### Задание
Перепишите отрывок из текста об институтах, начиная со слов «О том, как институты» и заканчивая словами «нас не работают.», заменив «неписаным правилам» на «негласным нормам».

### Текст документа
○ ○ ○ ○ ○

О том, как институты помогают людям с ограниченной рациональностью и оппортунистическим поведением, Александр Аузан расскажет в следующей части.

   Существует мнение, что институты — это не про нас. Ведь институты — это некие правила. Если речь идет о формальных правилах, о законах, то у нас закон, что дышло, и жизнь тут идет не по законам. Может быть, она идет по каким-то неписаным правилам? Однако очевидное соблюдение таких правил характерно там, где есть сообщества людей со своими нормами или обычаями поведения, например в деревне. Но вряд ли кто-то всерьез полагает, что мы соблюдаем правила русской деревни: три раза что-то предлагаем, два раза отказываемся и тому подобное. Похоже, что и эти правила у нас не работают.

   Иногда говорят, что мы живем по понятиям (не случайно же еще с 1950-х вся страна слушает уголовную лирику). Конечно, «понятия» — тоже институт, неформальные правила, которые сформированы и поддерживаются преступным сообществом. Причем у нас это сообщества, которые возникли и выживали в период тоталитаризма, в 1930–1940 годы — точно так же, как в Италии мафия необычайно укрепилась, кристаллизовалась и была доведена до алмазной твердости под давлением итальянского фашистского государства. Проблема в том, что и этот набор правил у нас не работает, потому что самое популярное слово у нас— «беспредел». А беспредел как раз и означает, что не работают понятия.

   Некоторые государственные деятели, например Владислав Сурков, утверждают, что институтам в России не место: чему нас учили великие русские философы Иван Ильин, Николай Бердяев, они говорили, что в России нет институтов, а есть персоны. С одной стороны, отрицание институтов связано с несомненным эгоизмом власти, которой, конечно, гораздо удобнее жить без правил, потому что для нее это достаточно «экономичная» позиция: как я решу, так и будет. С другой стороны, отрицание институтов во многом растет из нашего собственного сознания, из знаменитой русской смекалки. Креативность людей в России не миф, она подтверждается социометрическими замерами, например, среди детей, которые идут в школу. Но ведь институт — это алгоритм. А если вы каждый раз готовы найти оригинальное решение, то вам алгоритм не нужен.

○ ○ ○ ○ ○

### Список записей
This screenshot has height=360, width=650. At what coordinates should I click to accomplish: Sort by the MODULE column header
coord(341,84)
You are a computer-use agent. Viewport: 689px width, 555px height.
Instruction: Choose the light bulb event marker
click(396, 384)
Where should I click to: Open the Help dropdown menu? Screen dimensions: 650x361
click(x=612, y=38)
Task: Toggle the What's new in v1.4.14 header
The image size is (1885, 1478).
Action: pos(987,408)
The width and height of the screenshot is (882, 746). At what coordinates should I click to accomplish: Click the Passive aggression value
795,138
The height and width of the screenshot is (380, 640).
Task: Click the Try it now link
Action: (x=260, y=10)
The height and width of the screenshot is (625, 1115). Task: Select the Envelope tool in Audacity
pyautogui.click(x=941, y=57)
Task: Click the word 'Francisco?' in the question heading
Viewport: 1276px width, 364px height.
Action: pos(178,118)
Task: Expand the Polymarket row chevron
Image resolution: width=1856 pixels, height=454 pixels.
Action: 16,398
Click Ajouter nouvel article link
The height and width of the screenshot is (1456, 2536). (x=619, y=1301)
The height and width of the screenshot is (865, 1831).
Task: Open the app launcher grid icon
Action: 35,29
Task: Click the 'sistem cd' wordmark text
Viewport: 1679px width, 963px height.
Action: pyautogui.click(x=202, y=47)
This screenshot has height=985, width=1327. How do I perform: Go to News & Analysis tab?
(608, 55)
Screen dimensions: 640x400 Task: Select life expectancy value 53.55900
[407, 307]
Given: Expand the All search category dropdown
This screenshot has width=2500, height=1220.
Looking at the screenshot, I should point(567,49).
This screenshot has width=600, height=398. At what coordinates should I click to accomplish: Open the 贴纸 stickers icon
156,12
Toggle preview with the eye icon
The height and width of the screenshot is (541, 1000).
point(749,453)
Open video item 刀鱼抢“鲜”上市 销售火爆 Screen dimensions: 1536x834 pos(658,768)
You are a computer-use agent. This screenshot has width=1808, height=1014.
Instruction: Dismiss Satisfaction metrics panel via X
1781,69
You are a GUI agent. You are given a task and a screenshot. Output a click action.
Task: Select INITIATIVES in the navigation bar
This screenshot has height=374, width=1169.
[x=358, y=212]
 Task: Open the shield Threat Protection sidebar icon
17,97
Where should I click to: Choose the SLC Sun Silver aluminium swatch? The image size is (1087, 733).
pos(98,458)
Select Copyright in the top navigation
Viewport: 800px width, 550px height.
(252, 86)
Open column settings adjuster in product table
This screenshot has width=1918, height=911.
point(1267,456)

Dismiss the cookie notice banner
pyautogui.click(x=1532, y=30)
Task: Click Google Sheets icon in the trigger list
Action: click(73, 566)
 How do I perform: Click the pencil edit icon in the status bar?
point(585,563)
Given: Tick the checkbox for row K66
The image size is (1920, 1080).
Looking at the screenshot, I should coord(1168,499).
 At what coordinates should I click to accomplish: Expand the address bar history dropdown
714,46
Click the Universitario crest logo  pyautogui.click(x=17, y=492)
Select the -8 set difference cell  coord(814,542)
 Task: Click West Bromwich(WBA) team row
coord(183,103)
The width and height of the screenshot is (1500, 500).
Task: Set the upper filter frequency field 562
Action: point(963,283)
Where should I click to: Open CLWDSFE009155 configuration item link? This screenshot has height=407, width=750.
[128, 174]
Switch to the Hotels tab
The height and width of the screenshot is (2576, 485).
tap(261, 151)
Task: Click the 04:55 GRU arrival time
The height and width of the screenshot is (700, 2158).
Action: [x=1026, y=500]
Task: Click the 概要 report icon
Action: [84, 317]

○ ○ ○ ○ ○

### Выполненное задание
О том, как институты помогают людям с ограниченной рациональностью и оппортунистическим поведением, Александр Аузан расскажет в следующей части.

   Существует мнение, что институты — это не про нас. Ведь институты — это некие правила. Если речь идет о формальных правилах, о законах, то у нас закон, что дышло, и жизнь тут идет не по законам. Может быть, она идет по каким-то негласным нормам? Однако очевидное соблюдение таких правил характерно там, где есть сообщества людей со своими нормами или обычаями поведения, например в деревне. Но вряд ли кто-то всерьез полагает, что мы соблюдаем правила русской деревни: три раза что-то предлагаем, два раза отказываемся и тому подобное. Похоже, что и эти правила у нас не работают.